The recommendation was to scale down the original 500-strong humanitarian and peacekeeping contingent to Iraq to just 175 because of budgetary constraints.
"I still believe that a good number to send will be 500, and the good composition is still policemen, security guards, truck drivers," she said in a press conference at the Philippine embassy here located at Bataan Street, following her meeting with United States President George W. Bush.
The Iraqis already have medical doctors and nurses earlier thought to be needed there, just after the war ended and "what they need is to build their hospitals," the President said.
Mrs.
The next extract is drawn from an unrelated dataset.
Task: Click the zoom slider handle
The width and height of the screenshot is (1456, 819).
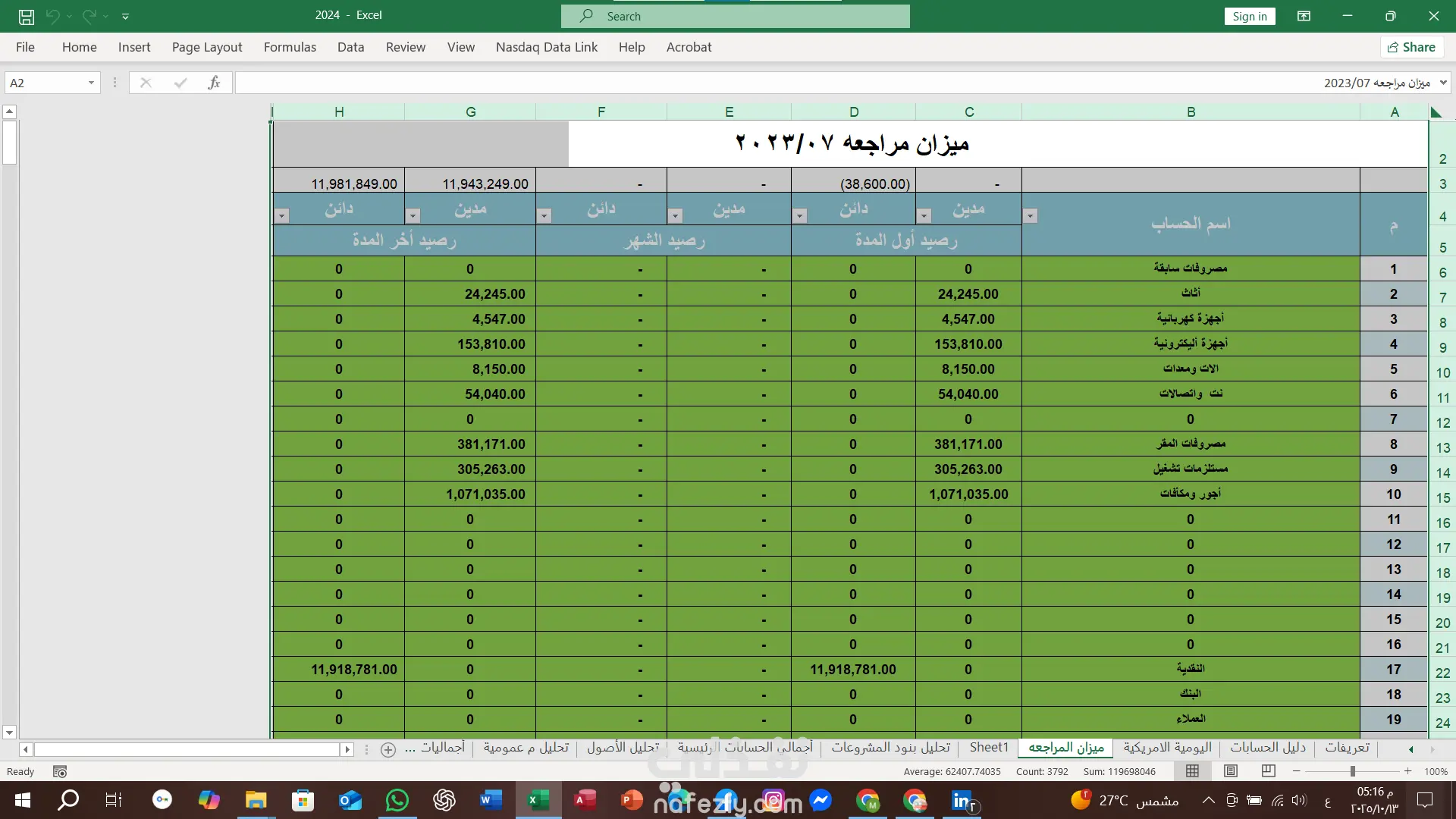Action: [1352, 771]
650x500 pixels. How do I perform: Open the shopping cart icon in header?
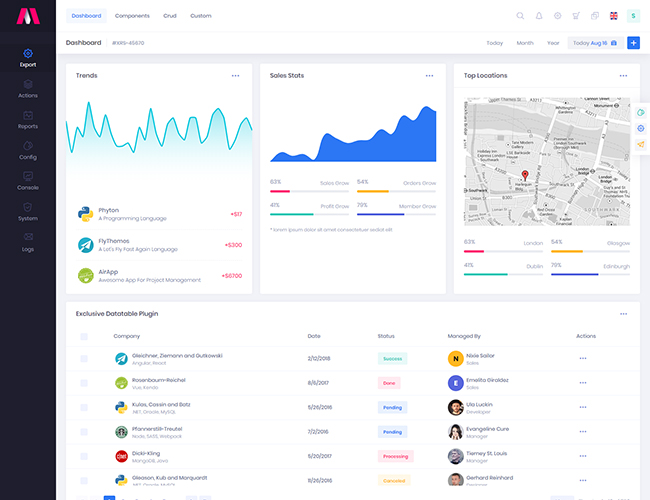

Arroyo, however, clarified that there is yet no final decision on the size and composition of the contingent.
"We will let you know at the appropriate time," she said. "But I believe that we can see it on (television that) what they need are policemen, truck drivers, security guards."
Though she did not mention it, the President apparently saw the need to augment police and security forces in Iraq to prevent massive looting and civil disobedience that followed the fall of the regime of Iraqi leader Saddam Hussein.
Mrs. Arroyo said truck drivers are needed to man trucks that transport logistics to various parts of Iraq.
The downsizing of the Philippine contingent to Iraq was first recommended by Foreign Affairs Secretary Blas Ople and Defense Secretary Angelo Reyes, co-chairmen of the public sector task force on the Philippine humanitarian mission to Iraq.
Ople and Reyes are with the President during her ongoing US state visit, when the post-war reconstruction of Iraq was among the topics she discussed in a meeting with Bush.